Analyse Juillet 2016
Ce Crash Immobilier qui ne vient pas !
Cela fait des années que l’on annonce un crash imminent de l’immobilier suisse. Force est de constater que le marché se comporte plutôt bien et qu’il n’a pas encore connu la correction attendue. Plusieurs facteurs laissent toutefois présager un avenir plus sombre pour les prix de ce secteur économique. Dans certaines régions, ceux-ci ont atteint des niveaux supérieurs aux capacités financières de la population. D’autre part, l’offre de biens immobiliers ne cesse d’augmenter, alors que la mise en oeuvre de l’initiative du 9 février pourrait peser sur la demande.
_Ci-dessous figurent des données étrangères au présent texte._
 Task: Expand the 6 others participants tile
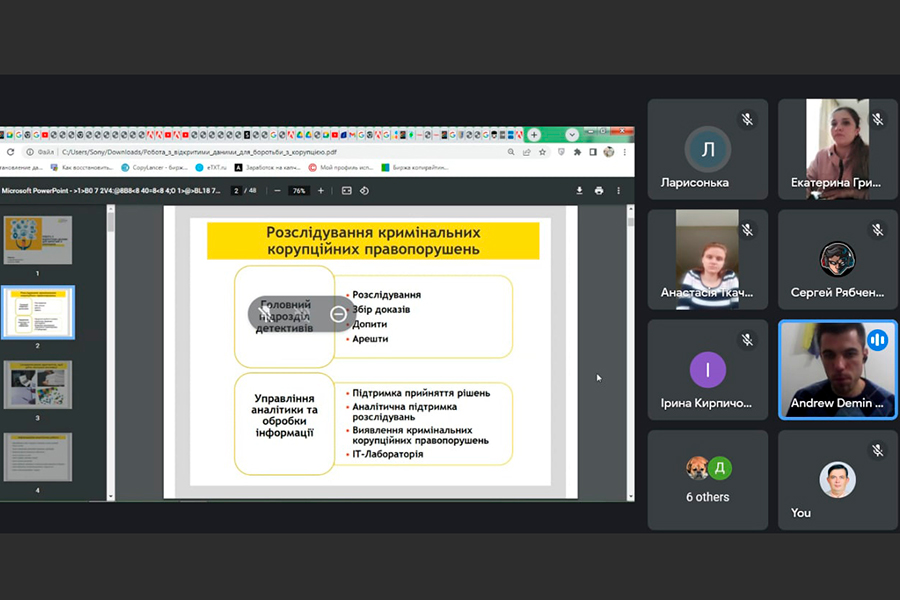[x=707, y=479]
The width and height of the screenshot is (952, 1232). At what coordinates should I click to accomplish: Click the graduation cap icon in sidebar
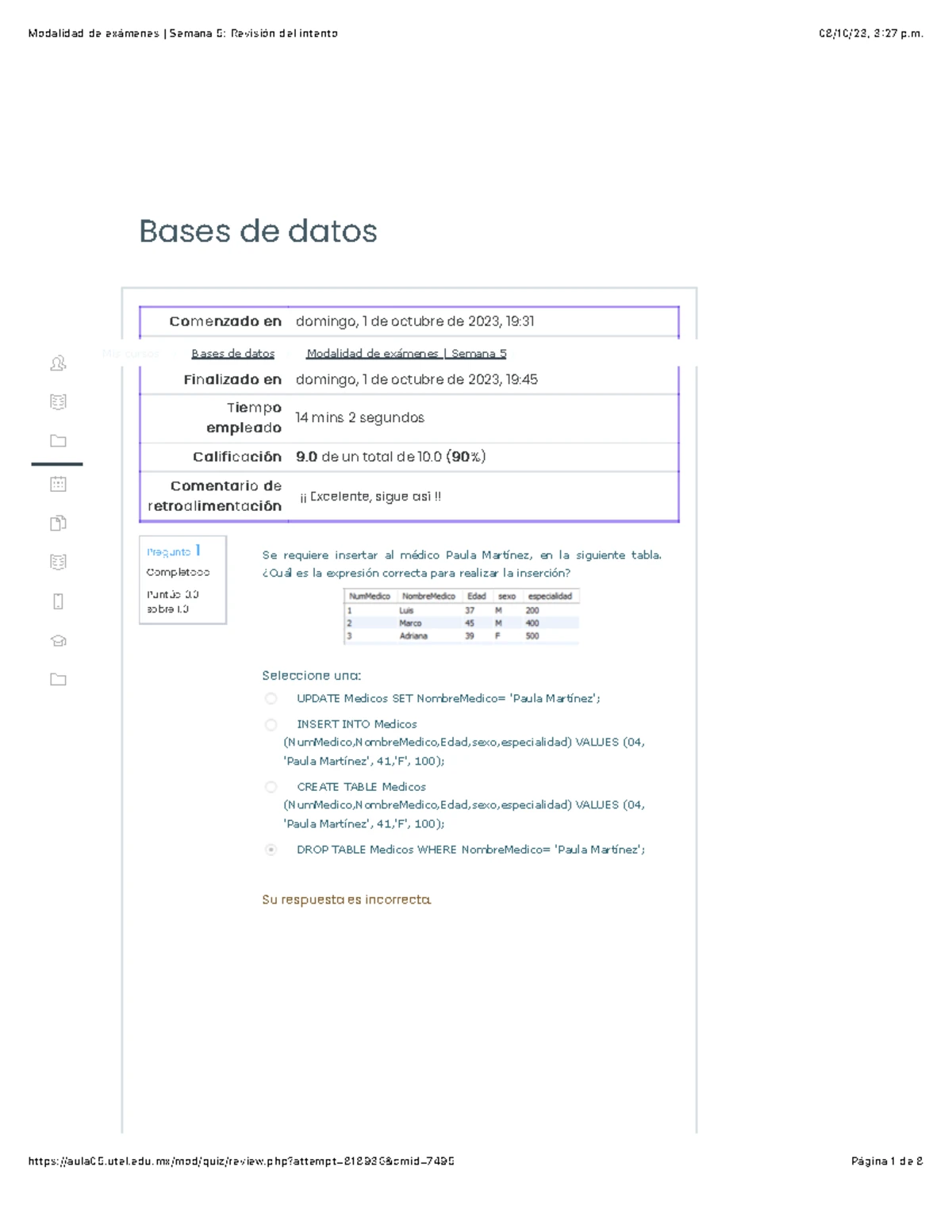(58, 641)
La résilience du marché s’explique par le fait que chacun des trois segments qui le composent – les propriétés par étage, les logements résidentiels et l’immobilier commercial – sont soumis à des facteurs d’influence différents. La situation est ainsi particulièrement difficile dans le premier. La hausse des prix (voir Fig. 1.) a poussé les autorités politiques et monétaires à prendre des mesures anti-surchauffe. Des restrictions ont été mises en place au niveau des fonds propres, de l’accession à la propriété par l’utilisation du deuxième pilier et de l’obligation d’amortir les hypothèques. Ces dispositions ont aussi incité les banques à se montrer plus prudentes dans leurs politiques de prêts. D’autre part, comme l’offre est devenue plus abondante, ce secteur est soumis à des pressions baissières. Les prix ont d’ailleurs commencé à reculer légèrement dans plusieurs régions du pays, le bassin lémanique notamment. Une partie de l’offre excédentaire tend aussi à se recycler dans l’habitation de location.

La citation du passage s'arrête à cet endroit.